Uzun zamandır buraları boş bıraktığımı hissettim. Yukardaki  fotoğraf ilginç gelince de eklemek istedim...İnsan ne yazacağını bilemeyince fotoğraflardan medet umuyor galiba benim gibi..

Fotoğraf  içimizin aynasıdır diye düşünüyorum.  Bana fotoğrafını söyle sana kim olduğunu söyleyeyim.

Fotoğraf demişken; ben en çok fotoğraftaki  o derinliği arıyorum.. Fotoğrafta bir şey olmalı beni çeken; bir hal, bir ayrıntı, bir doğallık olmalı.  Siyah-beyaz fotoğraflar favorimdir  bu arada. Öyle cafcaflı üzerinde oynanmış fotoğraflar pek ilgimi çekmiyor açıkçası, sahte geliyor.  Zamanımızda yaşanılan çoğu duygular gibi.  Sahtelik o kadar da göze batmıyor artık günümüzde.   Göz boyanmaya niyetliyse; sahtelikler de  o vakit pek bir hoş görünüyor insanın gözüne.  Sahte olmayan kavramlar da var hayatın içinde ama bunlar çok azaldı.  Gerçek dostluk onlardan biri mesela.

***
İnsanlarla hayvanların dostluğu, ya da hayvanlarla hayvanların dostluğu, ya da iletişimi diyelim, bu ayrı bir konu...Herşeyden önce, dostluk deyince ne anlıyoruz, buna bakmak gerekir diye düşünüyorum. Dost dediğin; çıkmazlar içinde kıvranırken sana ümit  kırıntıları sunmayı başarabilen, seni anlamaya çalışandır.  Gerçek dost ne yaparsan yap, incitmeyen ve incinmeyendir.

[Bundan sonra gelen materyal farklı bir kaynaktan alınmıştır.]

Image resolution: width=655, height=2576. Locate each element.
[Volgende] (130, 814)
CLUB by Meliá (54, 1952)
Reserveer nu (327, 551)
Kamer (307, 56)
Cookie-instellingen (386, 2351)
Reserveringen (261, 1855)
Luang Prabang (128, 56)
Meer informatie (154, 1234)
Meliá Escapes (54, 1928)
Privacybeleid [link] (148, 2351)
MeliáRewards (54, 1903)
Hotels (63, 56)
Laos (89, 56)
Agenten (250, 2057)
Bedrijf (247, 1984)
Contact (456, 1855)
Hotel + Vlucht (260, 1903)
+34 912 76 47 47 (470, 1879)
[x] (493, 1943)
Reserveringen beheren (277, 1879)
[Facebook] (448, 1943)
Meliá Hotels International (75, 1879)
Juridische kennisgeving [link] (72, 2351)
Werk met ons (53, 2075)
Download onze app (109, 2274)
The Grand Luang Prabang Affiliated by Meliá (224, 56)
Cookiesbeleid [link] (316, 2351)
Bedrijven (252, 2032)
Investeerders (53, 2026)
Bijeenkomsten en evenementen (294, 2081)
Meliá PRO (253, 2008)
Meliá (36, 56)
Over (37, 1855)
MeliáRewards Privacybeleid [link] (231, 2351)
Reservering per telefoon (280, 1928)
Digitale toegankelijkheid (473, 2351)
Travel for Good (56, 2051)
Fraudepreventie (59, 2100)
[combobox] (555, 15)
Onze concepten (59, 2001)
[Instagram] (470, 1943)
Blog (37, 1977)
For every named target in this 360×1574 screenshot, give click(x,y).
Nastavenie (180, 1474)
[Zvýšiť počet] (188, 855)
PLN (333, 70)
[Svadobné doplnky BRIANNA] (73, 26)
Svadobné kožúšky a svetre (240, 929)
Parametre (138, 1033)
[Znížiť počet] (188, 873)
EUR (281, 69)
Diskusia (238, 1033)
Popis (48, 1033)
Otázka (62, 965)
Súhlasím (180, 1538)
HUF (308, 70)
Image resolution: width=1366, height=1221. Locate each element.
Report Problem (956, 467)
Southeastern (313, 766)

Dost demişken bir dostumuzun  satırları aklıma geldi, paylaşmak isterim;

"Ertelenmiş bir hayale gazeller okur kalbim...
S/esimi duyuyor musun can ?
Kim senin gibi ''dost'' kokar!
Kim gönlümü okşar...

Aldrrmıyorum zam/an geçiyor heyhat..
Senden uzak/ta yaşamak zor!
Sana, tebessümler biriktiriyorum...
...ve sessiz dualar haykırıyorum...

Biliyorsun, seviyor seni bu can..."(Vureyka)

****
İçinden, sadece "umut" geçecek kadar kısa cümleler kurmak istiyorum da çoğu zaman; beceremiyorum işte. Yine uzun bir yazı...
Umutlu olmak, ya da olmamak, işte bütün mesele bu.
U/mutsuzlukla  suspuslarla yoğrulmuş çaresizlik(göçebelik haller) var bir de. Kalbin hiç iyileşmeyen yarası gibidir bu.  Sürekli pansuman edersin, iyileşir, kabuk bağlar, sonra en küçük bir hüzün dokunuşunda tekrar tekrar kanar.
Ama olsun; "O" var, gerisi hikaye...

Çok  şey yazmak istiyorum  bugün. Bugün aynalar dünden daha bir dost göründü zira. Aynalar yalan söylemez diye biliyorum ama söylerse de söylesin kimin umrunda; mazeretim var dostlar, umutluyum ben....

Umutla dostlukla kalın daim......

Hadi güzel hatırınız için bir kaç fotoğraf daha;)


 

1.foto/feyzullah çolak/
/diğerleri "fotoiz"..den/

15 Nisan 2011

bahar aldatmacaları...


Aldatılmak kötü bir duygu olsa da aldanmak insana özgüdür..
Baharlar aldatıcıdır çoğu zaman. Duygular ise baharda aldanmaya daha müsattir.
Bahar geldiğinde içimizi belli belirsiz bir sevinç kaplar.

Bahar "aldatsın beni" dersin mesela. Ne güzel, kim itiraz edebilir. Gelen her baharın, içimizdeki çelişkilere çelme takma oyunlarını seyretmek iyi gelir ruhumuza.  Görmezden gelmek bazen işe yarar; yelkovanla akrebin koşuşturmalarını.  Yap-boz oyunlarından sıkıldığında umutlar devreye girsin istersin, umut işte. Yolda gördüğün bir kedi aldatsın istersin seni. Onulmaz yaralarına merhem olsun istersin. Bu çok mu saçma ki.  Bir çiçekten bir kelebekten medet umarsın baharda.  Sokakta oynayan çocukların gülüşlerinden koca bir gökkuşağı çizersin kalbinin eskiyen sayfasına.  Gölgeler daha bir barışıktır baharda kendisiyle. Yolculuklar daha bir anlamlı.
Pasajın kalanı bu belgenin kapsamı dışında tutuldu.